__The task__: Arrange every line of the items below as a Markdown table with the columns "Row" and "Line", numbering each row and skipping blank lines.

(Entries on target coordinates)

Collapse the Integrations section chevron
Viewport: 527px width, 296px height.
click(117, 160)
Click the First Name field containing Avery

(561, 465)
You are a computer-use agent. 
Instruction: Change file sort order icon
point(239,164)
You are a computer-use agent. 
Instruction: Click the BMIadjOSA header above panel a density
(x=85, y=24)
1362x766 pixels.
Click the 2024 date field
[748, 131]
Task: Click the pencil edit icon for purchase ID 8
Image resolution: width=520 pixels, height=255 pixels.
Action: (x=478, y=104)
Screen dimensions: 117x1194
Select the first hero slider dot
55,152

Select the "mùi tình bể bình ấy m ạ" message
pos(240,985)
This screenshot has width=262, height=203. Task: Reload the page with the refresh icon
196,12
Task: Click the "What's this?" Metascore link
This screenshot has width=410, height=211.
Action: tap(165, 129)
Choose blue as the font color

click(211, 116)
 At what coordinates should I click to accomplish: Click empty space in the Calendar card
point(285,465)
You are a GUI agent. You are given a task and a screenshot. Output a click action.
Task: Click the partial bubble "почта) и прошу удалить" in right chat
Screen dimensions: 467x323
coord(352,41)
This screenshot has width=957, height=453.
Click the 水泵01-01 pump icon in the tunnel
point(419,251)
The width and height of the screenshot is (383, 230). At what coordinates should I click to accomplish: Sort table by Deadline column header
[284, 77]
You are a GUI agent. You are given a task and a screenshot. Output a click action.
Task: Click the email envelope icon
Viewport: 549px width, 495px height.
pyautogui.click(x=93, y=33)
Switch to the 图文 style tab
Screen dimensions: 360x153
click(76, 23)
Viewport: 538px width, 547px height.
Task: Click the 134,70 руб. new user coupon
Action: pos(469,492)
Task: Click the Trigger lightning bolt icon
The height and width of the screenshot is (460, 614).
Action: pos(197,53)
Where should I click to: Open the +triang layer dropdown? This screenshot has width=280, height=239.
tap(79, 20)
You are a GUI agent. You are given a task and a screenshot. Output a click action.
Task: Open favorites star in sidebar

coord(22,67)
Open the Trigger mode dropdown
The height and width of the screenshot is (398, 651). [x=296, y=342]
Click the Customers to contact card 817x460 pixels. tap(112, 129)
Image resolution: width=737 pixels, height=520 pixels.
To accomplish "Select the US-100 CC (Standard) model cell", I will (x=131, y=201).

__In response__:
| Row | Line |
|---|---|
| 1 | Collapse the Integrations section chevron |
| 2 | Viewport: 527px width, 296px height. |
| 3 | click(117, 160) |
| 4 | Click the First Name field containing Avery |
| 5 | (561, 465) |
| 6 | You are a computer-use agent.  |
| 7 | Instruction: Change file sort order icon |
| 8 | point(239,164) |
| 9 | You are a computer-use agent.  |
| 10 | Instruction: Click the BMIadjOSA header above panel a density |
| 11 | (x=85, y=24) |
| 12 | 1362x766 pixels. |
| 13 | Click the 2024 date field |
| 14 | [748, 131] |
| 15 | Task: Click the pencil edit icon for purchase ID 8 |
| 16 | Image resolution: width=520 pixels, height=255 pixels. |
| 17 | Action: (x=478, y=104) |
| 18 | Screen dimensions: 117x1194 |
| 19 | Select the first hero slider dot |
| 20 | 55,152 |
| 21 | Select the "mùi tình bể bình ấy m ạ" message |
| 22 | pos(240,985) |
| 23 | This screenshot has width=262, height=203. Task: Reload the page with the refresh icon |
| 24 | 196,12 |
| 25 | Task: Click the "What's this?" Metascore link |
| 26 | This screenshot has width=410, height=211. |
| 27 | Action: tap(165, 129) |
| 28 | Choose blue as the font color |
| 29 | click(211, 116) |
| 30 |  At what coordinates should I click to accomplish: Click empty space in the Calendar card |
| 31 | point(285,465) |
| 32 | You are a GUI agent. You are given a task and a screenshot. Output a click action. |
| 33 | Task: Click the partial bubble "почта) и прошу удалить" in right chat |
| 34 | Screen dimensions: 467x323 |
| 35 | coord(352,41) |
| 36 | This screenshot has width=957, height=453. |
| 37 | Click the 水泵01-01 pump icon in the tunnel |
| 38 | point(419,251) |
| 39 | The width and height of the screenshot is (383, 230). At what coordinates should I click to accomplish: Sort table by Deadline column header |
| 40 | [284, 77] |
| 41 | You are a GUI agent. You are given a task and a screenshot. Output a click action. |
| 42 | Task: Click the email envelope icon |
| 43 | Viewport: 549px width, 495px height. |
| 44 | pyautogui.click(x=93, y=33) |
| 45 | Switch to the 图文 style tab |
| 46 | Screen dimensions: 360x153 |
| 47 | click(76, 23) |
| 48 | Viewport: 538px width, 547px height. |
| 49 | Task: Click the 134,70 руб. new user coupon |
| 50 | Action: pos(469,492) |
| 51 | Task: Click the Trigger lightning bolt icon |
| 52 | The height and width of the screenshot is (460, 614). |
| 53 | Action: pos(197,53) |
| 54 | Where should I click to: Open the +triang layer dropdown? This screenshot has width=280, height=239. |
| 55 | tap(79, 20) |
| 56 | You are a GUI agent. You are given a task and a screenshot. Output a click action. |
| 57 | Task: Open favorites star in sidebar |
| 58 | coord(22,67) |
| 59 | Open the Trigger mode dropdown |
| 60 | The height and width of the screenshot is (398, 651). [x=296, y=342] |
| 61 | Click the Customers to contact card 817x460 pixels. tap(112, 129) |
| 62 | Image resolution: width=737 pixels, height=520 pixels. |
| 63 | To accomplish "Select the US-100 CC (Standard) model cell", I will (x=131, y=201). |